- **EXERCISE PROMPT**:
Look for the word "flag" in the data below, and copy every line that holds it.

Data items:
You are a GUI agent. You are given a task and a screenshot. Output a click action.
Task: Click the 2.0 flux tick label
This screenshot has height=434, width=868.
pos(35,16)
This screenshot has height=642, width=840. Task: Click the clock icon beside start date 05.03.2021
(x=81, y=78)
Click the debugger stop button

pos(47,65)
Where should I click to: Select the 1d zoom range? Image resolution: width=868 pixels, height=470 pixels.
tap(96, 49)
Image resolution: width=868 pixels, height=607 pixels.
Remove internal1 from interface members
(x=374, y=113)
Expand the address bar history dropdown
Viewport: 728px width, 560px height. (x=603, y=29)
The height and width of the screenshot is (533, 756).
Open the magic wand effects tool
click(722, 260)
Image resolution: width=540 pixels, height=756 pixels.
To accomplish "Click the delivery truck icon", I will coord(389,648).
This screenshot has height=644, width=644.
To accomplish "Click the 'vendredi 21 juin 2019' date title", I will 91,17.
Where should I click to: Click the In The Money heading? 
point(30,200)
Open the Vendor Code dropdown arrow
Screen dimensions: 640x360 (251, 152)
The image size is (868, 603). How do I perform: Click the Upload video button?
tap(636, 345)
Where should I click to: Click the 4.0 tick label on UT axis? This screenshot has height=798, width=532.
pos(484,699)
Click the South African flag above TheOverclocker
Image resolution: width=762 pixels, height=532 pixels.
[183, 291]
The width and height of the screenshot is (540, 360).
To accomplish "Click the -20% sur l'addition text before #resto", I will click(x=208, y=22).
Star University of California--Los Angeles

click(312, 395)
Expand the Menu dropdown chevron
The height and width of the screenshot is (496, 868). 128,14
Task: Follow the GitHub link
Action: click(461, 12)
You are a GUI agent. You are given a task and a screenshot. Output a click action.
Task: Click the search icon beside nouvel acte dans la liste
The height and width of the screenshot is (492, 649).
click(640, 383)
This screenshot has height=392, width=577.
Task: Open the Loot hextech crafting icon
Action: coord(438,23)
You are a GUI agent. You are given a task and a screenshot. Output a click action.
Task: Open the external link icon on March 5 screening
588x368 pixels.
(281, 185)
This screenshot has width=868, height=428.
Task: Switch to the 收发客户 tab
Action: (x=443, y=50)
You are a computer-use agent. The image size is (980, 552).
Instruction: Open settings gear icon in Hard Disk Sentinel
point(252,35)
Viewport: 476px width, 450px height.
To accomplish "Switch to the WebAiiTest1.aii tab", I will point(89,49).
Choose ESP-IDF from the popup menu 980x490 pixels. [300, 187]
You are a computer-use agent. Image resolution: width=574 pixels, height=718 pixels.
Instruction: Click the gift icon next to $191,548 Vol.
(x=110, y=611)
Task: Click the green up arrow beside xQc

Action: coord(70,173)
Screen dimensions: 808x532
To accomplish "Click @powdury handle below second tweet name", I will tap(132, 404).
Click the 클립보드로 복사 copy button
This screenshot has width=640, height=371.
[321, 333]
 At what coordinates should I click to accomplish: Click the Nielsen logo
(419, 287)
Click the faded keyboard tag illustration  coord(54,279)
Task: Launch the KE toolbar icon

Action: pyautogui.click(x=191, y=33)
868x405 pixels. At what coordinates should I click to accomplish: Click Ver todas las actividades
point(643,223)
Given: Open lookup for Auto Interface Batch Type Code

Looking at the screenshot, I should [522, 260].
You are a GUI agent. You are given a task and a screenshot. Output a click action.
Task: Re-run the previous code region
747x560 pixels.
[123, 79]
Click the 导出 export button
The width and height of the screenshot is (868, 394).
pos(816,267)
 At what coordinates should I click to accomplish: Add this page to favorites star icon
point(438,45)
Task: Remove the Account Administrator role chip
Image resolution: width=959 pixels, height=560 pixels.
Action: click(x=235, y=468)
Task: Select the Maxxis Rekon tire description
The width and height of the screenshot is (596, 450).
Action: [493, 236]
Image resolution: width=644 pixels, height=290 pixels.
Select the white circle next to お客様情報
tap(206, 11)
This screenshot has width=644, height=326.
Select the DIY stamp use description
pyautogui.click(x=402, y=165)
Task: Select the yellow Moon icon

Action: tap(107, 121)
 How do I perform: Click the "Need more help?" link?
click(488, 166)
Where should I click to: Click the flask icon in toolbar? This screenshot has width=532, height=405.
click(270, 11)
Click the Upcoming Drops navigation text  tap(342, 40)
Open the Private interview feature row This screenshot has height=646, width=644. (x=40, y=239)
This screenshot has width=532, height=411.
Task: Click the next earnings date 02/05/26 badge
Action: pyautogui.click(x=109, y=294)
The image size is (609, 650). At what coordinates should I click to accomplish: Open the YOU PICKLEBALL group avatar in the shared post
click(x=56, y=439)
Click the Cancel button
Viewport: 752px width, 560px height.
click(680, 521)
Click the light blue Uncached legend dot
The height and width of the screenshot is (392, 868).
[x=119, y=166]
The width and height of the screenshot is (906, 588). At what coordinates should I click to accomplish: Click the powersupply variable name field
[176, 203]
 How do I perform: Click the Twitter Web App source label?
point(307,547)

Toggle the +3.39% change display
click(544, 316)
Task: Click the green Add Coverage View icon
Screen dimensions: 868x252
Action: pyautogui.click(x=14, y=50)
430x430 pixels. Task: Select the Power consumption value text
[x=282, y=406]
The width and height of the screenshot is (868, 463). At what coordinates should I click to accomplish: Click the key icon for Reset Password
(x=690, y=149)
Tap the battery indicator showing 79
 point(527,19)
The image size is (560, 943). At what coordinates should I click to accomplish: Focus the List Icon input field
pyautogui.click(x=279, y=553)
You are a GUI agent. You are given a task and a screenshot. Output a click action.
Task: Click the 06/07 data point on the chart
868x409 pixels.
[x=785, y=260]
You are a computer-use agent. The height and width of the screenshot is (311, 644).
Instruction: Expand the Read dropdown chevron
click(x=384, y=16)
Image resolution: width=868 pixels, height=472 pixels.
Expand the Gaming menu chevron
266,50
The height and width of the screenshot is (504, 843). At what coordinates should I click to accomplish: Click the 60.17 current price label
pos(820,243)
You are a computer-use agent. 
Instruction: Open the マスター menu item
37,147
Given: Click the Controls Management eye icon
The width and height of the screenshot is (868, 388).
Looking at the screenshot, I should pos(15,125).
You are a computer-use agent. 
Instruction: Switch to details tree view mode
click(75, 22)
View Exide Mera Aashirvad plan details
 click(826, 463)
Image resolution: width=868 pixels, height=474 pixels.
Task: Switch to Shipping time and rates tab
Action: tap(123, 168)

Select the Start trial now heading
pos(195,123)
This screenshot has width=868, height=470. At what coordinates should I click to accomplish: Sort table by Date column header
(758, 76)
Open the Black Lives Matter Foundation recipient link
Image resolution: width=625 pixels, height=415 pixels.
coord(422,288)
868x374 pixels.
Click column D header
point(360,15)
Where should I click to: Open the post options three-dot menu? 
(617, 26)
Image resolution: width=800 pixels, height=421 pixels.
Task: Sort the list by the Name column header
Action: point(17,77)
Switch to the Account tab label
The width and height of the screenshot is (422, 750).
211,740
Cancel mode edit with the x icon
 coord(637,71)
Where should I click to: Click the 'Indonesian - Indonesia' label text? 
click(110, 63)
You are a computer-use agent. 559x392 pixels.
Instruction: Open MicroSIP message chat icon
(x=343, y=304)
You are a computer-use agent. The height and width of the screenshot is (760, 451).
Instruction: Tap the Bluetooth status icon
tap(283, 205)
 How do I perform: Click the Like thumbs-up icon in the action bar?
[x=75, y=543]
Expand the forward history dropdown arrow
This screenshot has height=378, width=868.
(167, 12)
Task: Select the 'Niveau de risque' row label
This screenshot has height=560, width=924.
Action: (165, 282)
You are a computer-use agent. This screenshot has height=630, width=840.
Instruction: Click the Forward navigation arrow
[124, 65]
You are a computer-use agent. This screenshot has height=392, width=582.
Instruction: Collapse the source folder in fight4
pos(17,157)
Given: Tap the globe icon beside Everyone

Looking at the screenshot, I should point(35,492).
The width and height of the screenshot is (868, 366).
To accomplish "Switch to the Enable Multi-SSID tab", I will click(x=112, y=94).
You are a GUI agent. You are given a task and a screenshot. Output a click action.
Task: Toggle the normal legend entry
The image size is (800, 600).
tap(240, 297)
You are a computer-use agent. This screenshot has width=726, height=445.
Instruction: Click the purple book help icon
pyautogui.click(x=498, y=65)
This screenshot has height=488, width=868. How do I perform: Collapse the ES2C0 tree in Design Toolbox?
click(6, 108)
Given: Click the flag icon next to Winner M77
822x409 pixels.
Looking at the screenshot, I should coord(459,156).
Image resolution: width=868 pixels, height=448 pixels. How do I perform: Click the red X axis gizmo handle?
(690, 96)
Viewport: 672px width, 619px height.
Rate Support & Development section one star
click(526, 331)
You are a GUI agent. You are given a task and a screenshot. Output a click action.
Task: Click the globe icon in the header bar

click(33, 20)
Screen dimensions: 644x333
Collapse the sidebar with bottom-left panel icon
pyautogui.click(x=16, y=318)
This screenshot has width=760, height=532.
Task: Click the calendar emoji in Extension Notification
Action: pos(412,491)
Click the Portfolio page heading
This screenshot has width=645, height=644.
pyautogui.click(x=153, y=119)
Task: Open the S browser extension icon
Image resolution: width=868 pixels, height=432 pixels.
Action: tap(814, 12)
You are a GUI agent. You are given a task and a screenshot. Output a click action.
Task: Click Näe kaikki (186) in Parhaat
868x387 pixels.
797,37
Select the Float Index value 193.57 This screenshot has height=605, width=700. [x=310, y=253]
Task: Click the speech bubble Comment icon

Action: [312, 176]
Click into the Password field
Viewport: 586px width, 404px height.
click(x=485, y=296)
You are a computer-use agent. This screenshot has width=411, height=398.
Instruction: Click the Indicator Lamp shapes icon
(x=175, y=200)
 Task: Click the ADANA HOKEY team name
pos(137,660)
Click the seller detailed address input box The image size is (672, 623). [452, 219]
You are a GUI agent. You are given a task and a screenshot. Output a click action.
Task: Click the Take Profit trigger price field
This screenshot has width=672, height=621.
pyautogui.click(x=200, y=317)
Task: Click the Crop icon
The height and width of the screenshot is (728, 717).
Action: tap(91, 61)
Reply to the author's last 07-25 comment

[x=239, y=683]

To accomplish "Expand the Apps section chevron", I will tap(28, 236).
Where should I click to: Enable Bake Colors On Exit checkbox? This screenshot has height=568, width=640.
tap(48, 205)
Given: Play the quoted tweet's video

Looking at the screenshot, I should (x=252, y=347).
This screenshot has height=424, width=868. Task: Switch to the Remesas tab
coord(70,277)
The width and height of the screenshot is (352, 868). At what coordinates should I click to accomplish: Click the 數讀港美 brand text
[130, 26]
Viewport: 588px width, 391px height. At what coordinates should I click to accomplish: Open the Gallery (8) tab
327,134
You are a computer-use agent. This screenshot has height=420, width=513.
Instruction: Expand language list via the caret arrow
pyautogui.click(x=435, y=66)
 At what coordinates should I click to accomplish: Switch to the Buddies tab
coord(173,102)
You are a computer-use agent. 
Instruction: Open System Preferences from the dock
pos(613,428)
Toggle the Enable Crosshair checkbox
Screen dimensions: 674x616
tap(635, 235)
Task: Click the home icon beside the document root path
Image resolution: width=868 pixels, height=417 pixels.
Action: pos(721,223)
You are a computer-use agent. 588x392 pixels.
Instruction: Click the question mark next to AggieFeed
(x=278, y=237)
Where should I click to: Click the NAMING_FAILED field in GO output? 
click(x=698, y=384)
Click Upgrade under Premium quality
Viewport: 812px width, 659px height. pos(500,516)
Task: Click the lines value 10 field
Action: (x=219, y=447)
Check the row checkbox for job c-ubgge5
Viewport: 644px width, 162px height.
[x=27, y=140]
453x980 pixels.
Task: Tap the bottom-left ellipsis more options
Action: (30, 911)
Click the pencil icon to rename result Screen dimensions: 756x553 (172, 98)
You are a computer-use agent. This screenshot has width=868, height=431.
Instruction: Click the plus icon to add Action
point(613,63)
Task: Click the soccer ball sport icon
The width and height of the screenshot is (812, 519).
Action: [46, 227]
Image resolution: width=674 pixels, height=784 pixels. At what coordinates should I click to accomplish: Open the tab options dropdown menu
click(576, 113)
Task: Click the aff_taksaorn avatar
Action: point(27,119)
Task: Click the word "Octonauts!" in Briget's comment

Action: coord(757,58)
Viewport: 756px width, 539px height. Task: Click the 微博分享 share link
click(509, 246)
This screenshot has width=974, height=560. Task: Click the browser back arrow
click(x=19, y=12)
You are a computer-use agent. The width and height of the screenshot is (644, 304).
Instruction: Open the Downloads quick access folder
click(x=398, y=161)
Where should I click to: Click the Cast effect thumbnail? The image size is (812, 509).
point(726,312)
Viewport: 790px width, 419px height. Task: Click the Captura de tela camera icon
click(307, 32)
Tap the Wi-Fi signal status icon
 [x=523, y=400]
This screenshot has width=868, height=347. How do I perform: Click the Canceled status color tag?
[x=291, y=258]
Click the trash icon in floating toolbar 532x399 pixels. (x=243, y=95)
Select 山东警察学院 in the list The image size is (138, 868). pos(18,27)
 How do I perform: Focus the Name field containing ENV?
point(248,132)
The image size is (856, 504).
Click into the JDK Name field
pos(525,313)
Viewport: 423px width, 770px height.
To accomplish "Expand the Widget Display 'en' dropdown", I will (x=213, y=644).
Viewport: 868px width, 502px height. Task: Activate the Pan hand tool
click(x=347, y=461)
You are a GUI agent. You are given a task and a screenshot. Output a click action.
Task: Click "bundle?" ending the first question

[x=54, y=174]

- **SOLUTION FOR THIS PROBLEM**:
Click the South African flag above TheOverclocker
Given: Click the flag icon next to Winner M77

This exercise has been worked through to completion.